In the pre-machine era researchers used teams of assistants to measure column inches and count word frequency in newspaper clippings. In the mainframe era, content analysis was assisted by machines which processed large volumes of text rapidly, but was hampered by the high costs of processing power, data input and storage: Optical character recognition (OCR) equipment cost upwards of $1.3 million (Diefenbach, p. 19), rented time on mainframe computers cost around $75 an hour (Stewart, n.d.), and two “technological feasibility studies of computer analysis of media content” found that “a large-scale project would cost $3 million per billion words” (Diefenbach, p. 19).

By the early 21st century, Moore’s law had driven the cost of computer processing down low enough that consumer-grade desktop computers out-performed earlier mainframe super-computers and, while retail OCR software cost less than most textbooks, online article databases (e.g. LexisNexis and Canadian Newsstand) and internet news sources effectively eliminated the need to input print media. At present, the proliferation of UNIX-clone operating systems (e.g. Linux, FreeBSD and MacOS X) has made it possible for virtually anyone to program equivalents to mainframe era applications and conduct multi-billion word content analysis projects on consumer grade computers.

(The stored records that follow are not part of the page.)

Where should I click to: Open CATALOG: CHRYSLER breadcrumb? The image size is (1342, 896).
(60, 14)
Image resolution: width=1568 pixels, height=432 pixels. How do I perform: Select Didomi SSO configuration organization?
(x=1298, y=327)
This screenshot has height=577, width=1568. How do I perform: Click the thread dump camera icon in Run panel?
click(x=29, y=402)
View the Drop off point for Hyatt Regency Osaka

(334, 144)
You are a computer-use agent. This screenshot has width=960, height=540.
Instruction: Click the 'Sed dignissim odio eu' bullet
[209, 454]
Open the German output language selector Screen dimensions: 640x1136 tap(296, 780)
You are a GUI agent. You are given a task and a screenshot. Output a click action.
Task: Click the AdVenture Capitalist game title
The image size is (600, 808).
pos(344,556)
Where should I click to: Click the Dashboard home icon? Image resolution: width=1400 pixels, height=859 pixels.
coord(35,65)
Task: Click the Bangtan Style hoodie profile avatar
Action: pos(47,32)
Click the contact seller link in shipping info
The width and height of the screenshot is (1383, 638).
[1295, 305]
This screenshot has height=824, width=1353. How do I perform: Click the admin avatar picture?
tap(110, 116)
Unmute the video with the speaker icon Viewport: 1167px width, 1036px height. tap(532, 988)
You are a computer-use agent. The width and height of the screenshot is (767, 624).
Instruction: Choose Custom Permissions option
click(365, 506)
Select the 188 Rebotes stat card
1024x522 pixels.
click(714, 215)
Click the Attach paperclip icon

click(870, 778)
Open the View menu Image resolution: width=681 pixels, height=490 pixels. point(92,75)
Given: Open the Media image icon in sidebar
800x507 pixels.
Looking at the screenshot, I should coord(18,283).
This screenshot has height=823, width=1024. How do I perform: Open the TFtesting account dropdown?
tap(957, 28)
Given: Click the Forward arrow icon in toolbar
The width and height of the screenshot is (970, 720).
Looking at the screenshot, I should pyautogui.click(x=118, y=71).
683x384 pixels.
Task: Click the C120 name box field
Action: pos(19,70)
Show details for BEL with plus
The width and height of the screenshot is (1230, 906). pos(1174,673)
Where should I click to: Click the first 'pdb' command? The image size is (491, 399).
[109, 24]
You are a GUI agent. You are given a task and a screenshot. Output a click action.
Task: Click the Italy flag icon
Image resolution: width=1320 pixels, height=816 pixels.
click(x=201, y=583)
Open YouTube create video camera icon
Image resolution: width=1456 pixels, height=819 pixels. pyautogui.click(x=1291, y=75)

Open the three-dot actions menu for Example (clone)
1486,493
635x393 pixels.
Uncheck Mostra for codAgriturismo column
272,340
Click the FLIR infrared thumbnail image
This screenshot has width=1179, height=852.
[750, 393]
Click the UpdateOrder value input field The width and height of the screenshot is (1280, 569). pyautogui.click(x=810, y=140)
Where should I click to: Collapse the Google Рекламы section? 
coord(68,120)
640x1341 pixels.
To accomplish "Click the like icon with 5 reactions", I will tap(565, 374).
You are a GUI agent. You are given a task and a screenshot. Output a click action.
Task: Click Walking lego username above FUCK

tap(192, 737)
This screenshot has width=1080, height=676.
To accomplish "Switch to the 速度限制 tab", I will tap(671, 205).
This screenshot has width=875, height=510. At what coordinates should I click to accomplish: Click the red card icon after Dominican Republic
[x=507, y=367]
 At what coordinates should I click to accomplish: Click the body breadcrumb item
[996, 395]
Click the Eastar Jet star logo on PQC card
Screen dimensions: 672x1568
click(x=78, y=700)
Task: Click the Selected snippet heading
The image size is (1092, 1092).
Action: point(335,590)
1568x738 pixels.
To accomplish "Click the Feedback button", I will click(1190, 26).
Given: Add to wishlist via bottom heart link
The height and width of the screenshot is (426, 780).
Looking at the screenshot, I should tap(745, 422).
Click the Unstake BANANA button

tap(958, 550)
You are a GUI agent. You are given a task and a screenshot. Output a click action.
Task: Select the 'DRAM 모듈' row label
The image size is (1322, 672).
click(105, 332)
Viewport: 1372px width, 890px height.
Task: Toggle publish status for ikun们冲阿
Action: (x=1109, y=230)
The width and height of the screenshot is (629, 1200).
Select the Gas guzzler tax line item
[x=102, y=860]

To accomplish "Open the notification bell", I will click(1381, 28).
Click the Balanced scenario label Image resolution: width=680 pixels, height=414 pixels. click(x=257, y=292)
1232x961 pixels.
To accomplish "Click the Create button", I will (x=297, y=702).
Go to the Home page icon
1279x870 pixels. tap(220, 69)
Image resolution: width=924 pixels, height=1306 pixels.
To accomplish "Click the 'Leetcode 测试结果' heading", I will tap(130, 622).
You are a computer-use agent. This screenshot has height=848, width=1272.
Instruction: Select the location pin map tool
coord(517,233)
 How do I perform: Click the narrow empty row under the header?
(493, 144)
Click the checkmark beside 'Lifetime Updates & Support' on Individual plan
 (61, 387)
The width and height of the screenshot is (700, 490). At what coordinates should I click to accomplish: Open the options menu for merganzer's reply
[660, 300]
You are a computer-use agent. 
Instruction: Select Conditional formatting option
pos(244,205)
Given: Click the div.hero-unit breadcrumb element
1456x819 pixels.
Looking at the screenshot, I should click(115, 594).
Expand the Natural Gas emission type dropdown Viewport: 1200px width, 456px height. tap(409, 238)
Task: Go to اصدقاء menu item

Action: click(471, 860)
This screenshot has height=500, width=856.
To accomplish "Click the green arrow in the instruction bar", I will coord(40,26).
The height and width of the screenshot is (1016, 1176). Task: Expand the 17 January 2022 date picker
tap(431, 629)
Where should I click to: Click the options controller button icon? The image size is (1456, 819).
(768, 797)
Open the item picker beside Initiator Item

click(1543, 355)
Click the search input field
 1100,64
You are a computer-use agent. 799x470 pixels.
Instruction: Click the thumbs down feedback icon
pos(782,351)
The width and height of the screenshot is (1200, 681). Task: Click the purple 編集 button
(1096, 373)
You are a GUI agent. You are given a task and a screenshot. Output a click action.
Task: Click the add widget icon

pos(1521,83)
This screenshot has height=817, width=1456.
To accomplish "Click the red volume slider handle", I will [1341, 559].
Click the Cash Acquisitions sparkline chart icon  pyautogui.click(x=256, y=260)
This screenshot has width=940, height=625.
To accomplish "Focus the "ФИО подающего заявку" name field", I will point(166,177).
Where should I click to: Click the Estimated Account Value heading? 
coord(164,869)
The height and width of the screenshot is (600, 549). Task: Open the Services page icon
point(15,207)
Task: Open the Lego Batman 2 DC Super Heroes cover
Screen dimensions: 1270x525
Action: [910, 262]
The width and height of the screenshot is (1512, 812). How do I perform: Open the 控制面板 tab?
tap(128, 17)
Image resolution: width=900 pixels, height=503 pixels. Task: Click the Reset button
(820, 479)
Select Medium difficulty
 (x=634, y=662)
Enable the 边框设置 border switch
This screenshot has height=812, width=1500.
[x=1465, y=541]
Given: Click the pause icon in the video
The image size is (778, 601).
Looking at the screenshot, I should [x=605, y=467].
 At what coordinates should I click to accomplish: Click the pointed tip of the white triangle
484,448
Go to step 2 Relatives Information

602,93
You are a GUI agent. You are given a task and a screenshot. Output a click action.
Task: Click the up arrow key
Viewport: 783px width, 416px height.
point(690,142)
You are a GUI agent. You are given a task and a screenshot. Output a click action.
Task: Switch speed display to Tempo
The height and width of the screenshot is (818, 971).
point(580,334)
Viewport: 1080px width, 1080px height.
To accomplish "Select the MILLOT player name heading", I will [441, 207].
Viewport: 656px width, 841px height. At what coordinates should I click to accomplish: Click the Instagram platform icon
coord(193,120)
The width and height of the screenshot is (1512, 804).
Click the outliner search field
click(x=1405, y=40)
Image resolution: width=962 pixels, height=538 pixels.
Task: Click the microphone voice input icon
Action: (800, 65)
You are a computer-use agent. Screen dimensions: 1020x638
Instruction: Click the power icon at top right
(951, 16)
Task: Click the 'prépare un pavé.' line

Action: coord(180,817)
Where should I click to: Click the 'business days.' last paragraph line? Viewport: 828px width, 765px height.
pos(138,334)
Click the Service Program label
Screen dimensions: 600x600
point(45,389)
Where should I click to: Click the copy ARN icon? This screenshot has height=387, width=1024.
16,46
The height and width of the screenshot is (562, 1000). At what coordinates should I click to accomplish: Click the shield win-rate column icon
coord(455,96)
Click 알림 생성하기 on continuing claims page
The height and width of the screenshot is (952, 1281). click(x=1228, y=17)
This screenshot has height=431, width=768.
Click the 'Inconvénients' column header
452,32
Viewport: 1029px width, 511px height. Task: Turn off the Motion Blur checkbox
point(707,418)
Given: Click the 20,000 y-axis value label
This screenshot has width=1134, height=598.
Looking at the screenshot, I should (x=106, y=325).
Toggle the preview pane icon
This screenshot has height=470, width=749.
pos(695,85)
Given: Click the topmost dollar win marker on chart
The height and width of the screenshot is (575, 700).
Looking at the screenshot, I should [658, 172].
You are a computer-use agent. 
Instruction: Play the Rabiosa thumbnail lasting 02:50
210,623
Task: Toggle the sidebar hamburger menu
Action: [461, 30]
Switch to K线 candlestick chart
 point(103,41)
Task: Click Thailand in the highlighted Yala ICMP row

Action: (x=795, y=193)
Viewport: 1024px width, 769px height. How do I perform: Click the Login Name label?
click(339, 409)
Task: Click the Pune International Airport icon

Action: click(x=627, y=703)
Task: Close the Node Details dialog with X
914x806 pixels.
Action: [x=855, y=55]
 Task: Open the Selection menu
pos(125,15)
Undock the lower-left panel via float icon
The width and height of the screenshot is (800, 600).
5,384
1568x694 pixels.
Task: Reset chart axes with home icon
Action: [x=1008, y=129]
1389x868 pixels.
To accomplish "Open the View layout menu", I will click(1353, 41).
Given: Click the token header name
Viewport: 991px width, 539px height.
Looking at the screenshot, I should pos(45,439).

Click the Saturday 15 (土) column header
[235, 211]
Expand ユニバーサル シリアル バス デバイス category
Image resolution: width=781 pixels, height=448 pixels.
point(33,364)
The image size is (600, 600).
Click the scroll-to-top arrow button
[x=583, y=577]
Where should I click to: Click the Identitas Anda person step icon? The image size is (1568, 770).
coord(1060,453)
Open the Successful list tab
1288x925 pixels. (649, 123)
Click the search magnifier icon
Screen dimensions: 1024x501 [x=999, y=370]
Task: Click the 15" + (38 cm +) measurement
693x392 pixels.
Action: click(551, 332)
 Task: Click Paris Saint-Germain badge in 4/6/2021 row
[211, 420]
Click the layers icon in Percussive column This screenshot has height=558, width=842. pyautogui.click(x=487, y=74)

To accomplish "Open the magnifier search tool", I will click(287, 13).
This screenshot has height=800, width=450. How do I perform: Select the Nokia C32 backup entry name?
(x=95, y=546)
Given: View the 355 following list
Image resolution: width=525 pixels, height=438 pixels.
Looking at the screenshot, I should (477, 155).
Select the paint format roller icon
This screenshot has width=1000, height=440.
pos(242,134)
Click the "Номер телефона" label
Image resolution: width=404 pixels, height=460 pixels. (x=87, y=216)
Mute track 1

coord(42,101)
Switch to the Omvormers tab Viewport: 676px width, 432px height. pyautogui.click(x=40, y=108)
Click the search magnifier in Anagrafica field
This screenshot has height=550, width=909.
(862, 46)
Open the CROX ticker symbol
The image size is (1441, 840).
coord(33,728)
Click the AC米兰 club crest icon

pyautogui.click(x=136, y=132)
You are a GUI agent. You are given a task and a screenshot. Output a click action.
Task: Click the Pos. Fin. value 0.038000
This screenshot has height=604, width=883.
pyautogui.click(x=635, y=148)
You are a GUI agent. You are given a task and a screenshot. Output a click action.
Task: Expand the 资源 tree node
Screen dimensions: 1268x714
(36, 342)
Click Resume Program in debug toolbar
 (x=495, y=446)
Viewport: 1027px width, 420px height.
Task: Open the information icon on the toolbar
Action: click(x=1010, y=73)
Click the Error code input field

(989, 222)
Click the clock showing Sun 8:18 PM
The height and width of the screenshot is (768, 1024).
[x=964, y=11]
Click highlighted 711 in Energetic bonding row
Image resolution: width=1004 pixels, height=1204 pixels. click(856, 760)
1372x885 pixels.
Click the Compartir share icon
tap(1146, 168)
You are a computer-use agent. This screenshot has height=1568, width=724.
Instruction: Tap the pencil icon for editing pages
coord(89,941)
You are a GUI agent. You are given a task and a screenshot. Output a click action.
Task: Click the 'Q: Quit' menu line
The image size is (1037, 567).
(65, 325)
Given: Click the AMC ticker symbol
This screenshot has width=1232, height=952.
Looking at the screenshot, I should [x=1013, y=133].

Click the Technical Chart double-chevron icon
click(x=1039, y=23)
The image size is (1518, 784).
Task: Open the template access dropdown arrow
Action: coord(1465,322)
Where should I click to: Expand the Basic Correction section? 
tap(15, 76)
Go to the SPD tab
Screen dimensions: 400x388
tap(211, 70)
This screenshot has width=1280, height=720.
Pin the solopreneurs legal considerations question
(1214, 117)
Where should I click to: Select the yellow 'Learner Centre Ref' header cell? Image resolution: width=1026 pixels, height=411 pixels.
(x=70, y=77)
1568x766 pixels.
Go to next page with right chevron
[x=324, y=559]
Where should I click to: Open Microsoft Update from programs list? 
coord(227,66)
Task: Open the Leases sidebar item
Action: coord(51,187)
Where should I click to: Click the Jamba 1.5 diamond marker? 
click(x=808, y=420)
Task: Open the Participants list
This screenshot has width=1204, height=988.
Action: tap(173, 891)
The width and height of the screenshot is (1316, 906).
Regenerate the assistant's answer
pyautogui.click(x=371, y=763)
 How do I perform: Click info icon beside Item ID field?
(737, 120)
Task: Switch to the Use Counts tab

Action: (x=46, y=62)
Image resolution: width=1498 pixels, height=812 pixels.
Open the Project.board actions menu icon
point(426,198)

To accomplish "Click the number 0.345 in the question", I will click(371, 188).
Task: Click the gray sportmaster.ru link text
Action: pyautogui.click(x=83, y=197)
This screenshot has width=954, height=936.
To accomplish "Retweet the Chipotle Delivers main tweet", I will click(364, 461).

While Diefenbach identifies “two types of computer-assisted content analysis systems” (Diefenbach, 2001, p.17) – those providing word counts and those using pre-set dictionaries – we can usefully subdivide further into those systems which (1) count word frequencies or (2) identify collocation or concurrence of words, and those which (3) score texts with pre-coded dictionaries or (4) compare one text with another. A fifth approach, presently enjoying a renaissance in the field of computer science, involves translating Structuralist theories of linguistics into software and using those models to parse grammar and identify the relationships between words in a text. While the first four approaches are well explored and their limits are generally recognized, the complexity of the fifth approach and the controversial nature of the underlying theories of meaning are sufficient to exclude it from the present project.